② 제1항의 승낙은 당 사이트가 제공하는 과학기술정보검색, 맞춤정보, 서지정보 등 다른 서비스의 이용승낙을
포함합니다.
제 6 조 (회원가입)
서비스를 이용하고자 하는 고객은 당 사이트에서 정한 회원가입양식에 개인정보를 기재하여 가입을 하여야 합니다.
제 7 조 (개인정보의 보호 및 사용)
당 사이트는 관계법령이 정하는 바에 따라 회원 등록정보를 포함한 회원의 개인정보를 보호하기 위해 노력합니다. 회원 개인정보의 보호 및 사용에 대해서는 관련법령 및 당 사이트의 개인정보 보호정책이 적용됩니다.
제 8 조 (이용 신청의 승낙과 제한)
① 당 사이트는 제6조의 규정에 의한 이용신청고객에 대하여 서비스 이용을 승낙합니다.

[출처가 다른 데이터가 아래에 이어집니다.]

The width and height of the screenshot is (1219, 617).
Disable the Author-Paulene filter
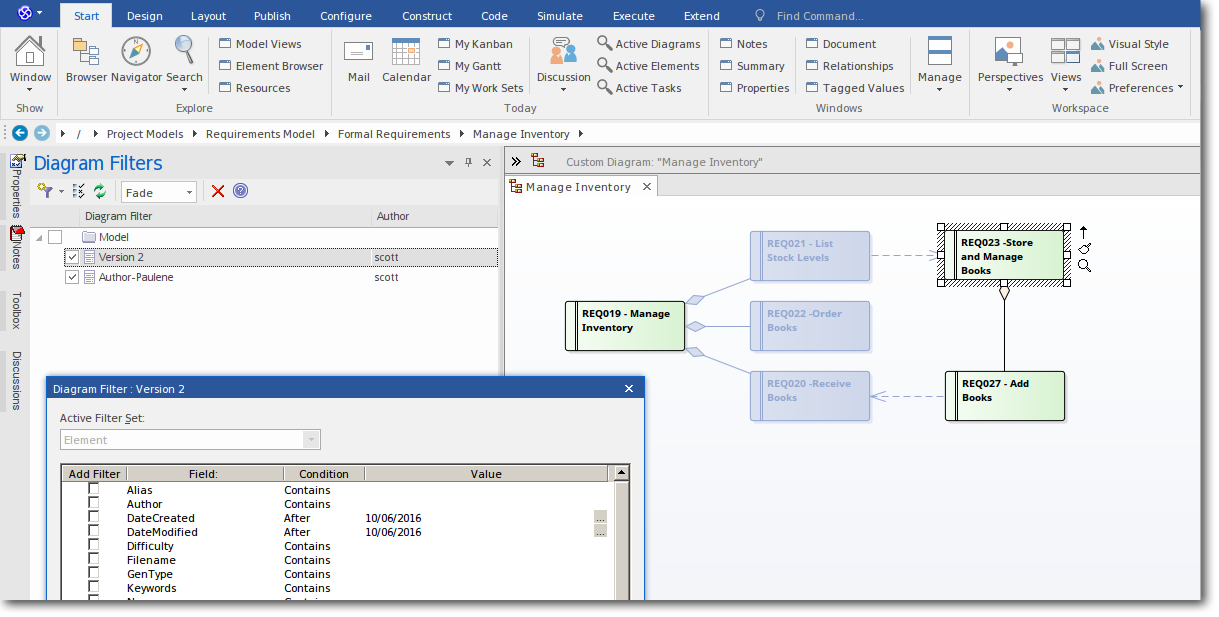click(71, 277)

② 당 사이트는 아래사항에 해당하는 경우에 대해서 승낙하지 아니 합니다.
- 이용계약 신청서의 내용을 허위로 기재한 경우
- 기타 규정한 제반사항을 위반하며 신청하는 경우
제 9 조 (회원 ID 부여 및 변경 등)
① 당 사이트는 이용고객에 대하여 약관에 정하는 바에 따라 자신이 선정한 회원 ID를 부여합니다.
② 회원 ID는 원칙적으로 변경이 불가하며 부득이한 사유로 인하여 변경 하고자 하는 경우에는 해당 ID를
해지하고 재가입해야 합니다.
③ 기타 회원 개인정보 관리 및 변경 등에 관한 사항은 서비스별 안내에 정하는 바에 의합니다.
제 3 장 계약 당사자의 의무
제 10 조 (KISTI의 의무)
① 당 사이트는 이용고객이 희망한 서비스 제공 개시일에 특별한 사정이 없는 한 서비스를 이용할 수 있도록
하여야 합니다.
② 당 사이트는 개인정보 보호를 위해 보안시스템을 구축하며 개인정보 보호정책을 공시하고 준수합니다.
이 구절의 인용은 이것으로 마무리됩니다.